◆ ASSIGNMENT
Whenever a line below holds the word "Given", copy that line.

**** SUPPLIED DATA ****

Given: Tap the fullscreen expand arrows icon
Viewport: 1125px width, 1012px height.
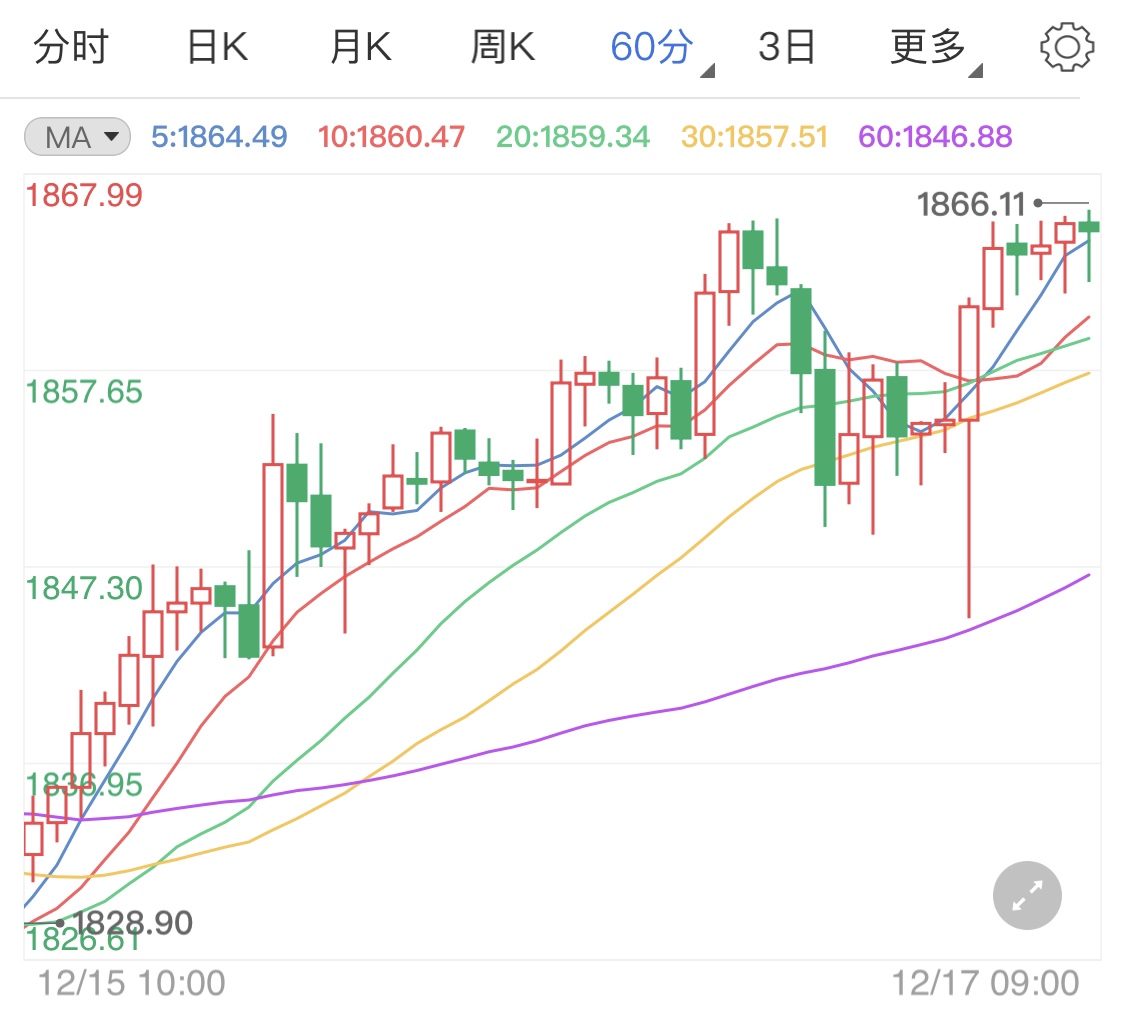Looking at the screenshot, I should point(1026,895).
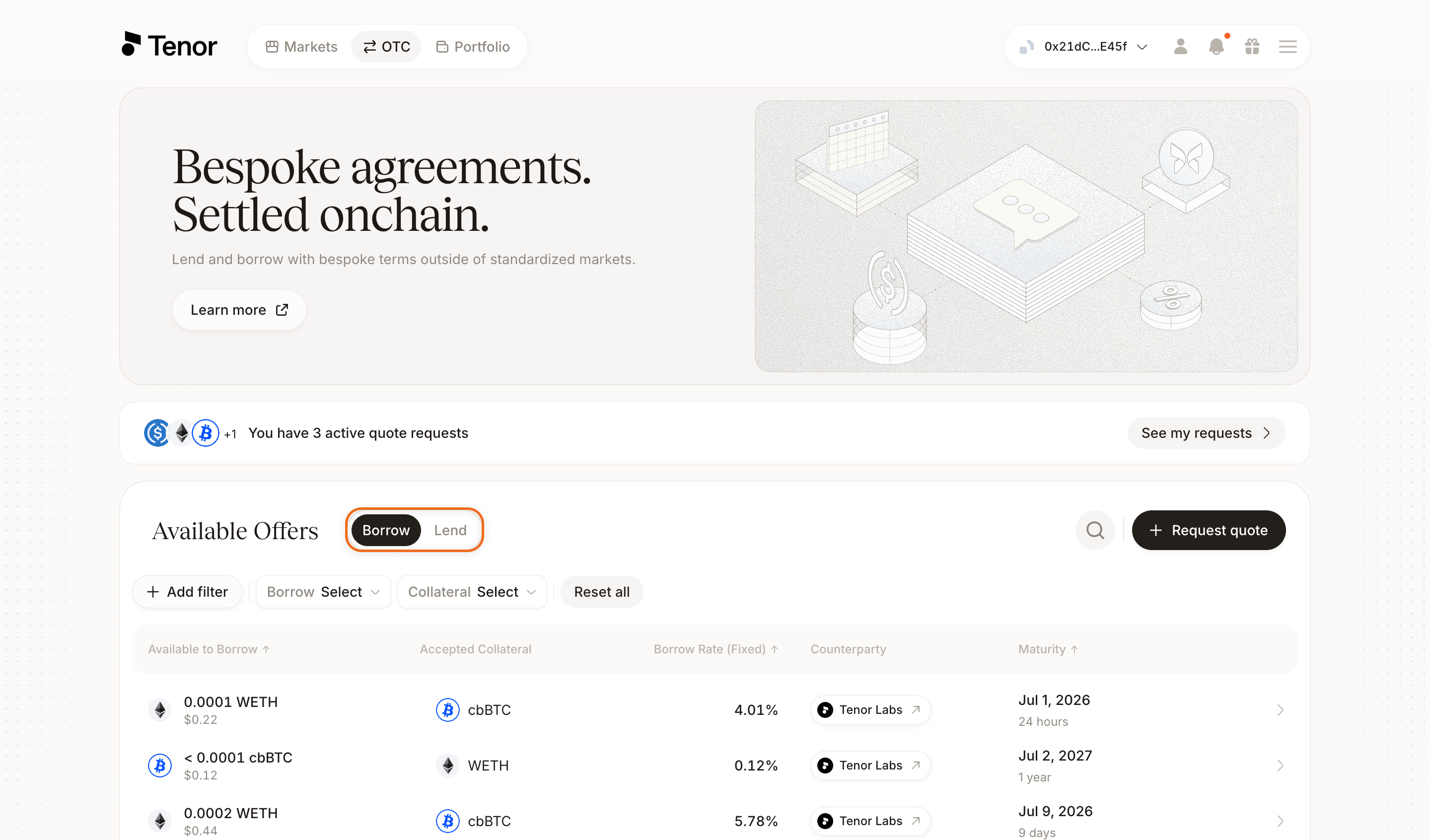The width and height of the screenshot is (1430, 840).
Task: Select the Borrow toggle option
Action: 386,530
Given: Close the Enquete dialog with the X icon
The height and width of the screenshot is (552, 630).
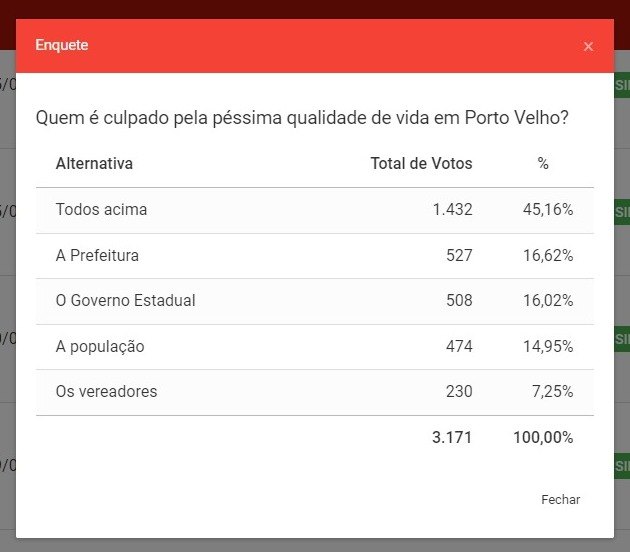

****

◆ ANSWER BOX
Given: Tap the fullscreen expand arrows icon
Given: Close the Enquete dialog with the X icon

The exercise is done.